- [Action item]:
When a line below holds the string "computer", show that line.

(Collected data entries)
- Opening Delimiter -

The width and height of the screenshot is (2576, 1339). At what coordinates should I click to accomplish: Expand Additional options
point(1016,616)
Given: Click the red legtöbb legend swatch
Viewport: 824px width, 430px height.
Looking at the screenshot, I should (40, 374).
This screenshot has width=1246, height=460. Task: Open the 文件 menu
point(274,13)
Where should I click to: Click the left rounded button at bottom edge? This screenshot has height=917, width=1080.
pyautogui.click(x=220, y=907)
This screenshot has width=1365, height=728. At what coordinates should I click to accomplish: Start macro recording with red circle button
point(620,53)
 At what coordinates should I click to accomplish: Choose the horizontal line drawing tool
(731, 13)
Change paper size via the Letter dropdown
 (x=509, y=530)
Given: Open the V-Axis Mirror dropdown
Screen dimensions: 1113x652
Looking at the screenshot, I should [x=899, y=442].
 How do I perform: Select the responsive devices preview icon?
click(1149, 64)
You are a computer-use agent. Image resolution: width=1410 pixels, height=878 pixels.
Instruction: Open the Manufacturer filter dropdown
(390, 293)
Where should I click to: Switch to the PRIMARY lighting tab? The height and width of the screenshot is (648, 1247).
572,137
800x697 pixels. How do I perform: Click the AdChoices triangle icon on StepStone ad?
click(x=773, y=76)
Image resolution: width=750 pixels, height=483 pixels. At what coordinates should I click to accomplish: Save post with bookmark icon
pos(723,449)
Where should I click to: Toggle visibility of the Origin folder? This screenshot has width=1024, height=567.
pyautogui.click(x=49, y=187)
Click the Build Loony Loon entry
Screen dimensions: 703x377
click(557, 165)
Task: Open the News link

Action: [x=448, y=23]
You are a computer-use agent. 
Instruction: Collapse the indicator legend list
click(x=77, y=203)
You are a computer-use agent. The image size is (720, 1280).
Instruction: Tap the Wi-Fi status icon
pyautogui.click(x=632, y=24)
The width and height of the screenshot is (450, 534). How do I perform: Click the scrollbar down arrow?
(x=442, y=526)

- Closing Delimiter -

- [Your response]:
You are a computer-use agent. Image resolution: width=1410 pixels, height=878 pixels.
You are a computer-use agent. 
You are a computer-use agent. The image size is (720, 1280).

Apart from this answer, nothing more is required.